I think it is maybe NAVTEX or some ancestor of that. Somewhere there are still warnings
that the shipping forecast via the internet is not to be relied on: the one transmitted by
NAVTEX or equivalent is (as well as, perhaps, the voice one on LW), and that version
always gets out (well, if it doesn't it's because the Met Office is a
radioactive hole in the ground).
--tim
On 16 Mar 2018, at 09:51, Tony Finch
<dot(a)dotat.at> wrote:
Dave Horsfall <dave(a)horsfall.org> wrote:
OK, I'll bite: how do you do this?
A script that massages the data from the Met Office Shipping Forecast and
prints it into a named pipe which my MUA reads from.

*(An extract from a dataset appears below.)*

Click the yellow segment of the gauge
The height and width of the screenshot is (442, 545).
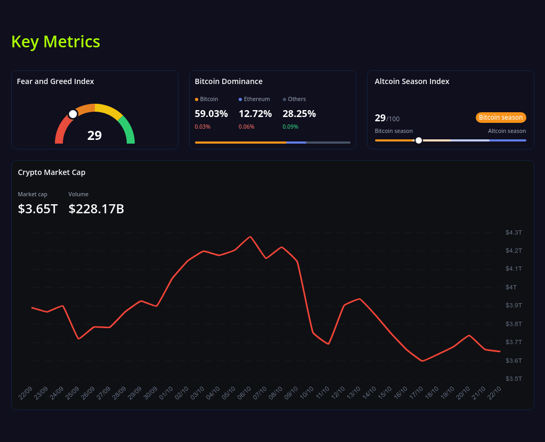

http://www.metoffice.gov.uk/public/data/CoreProductCache/ShippingForecast/L…
It's XML now, but when I started using this .sig the data looked like it
was coming from a system designed for distributing the forecast via telex.
(Radio telex to ships maybe?)
Tony.
--
f.anthony.n.finch <dot(a)dotat.at>
http://dotat.at/ - I xn--zr8h punycode
Rockall, Malin, Hebrides, Bailey: Southerly or southeasterly, 4 or 5 at first
in south Rockall, otherwise 6 to gale 8. Moderate in east Malin and east
Hebrides, otherwise rough or very rough, occasionally high at first in
Hebrides and Bailey. Rain at times. Moderate or good.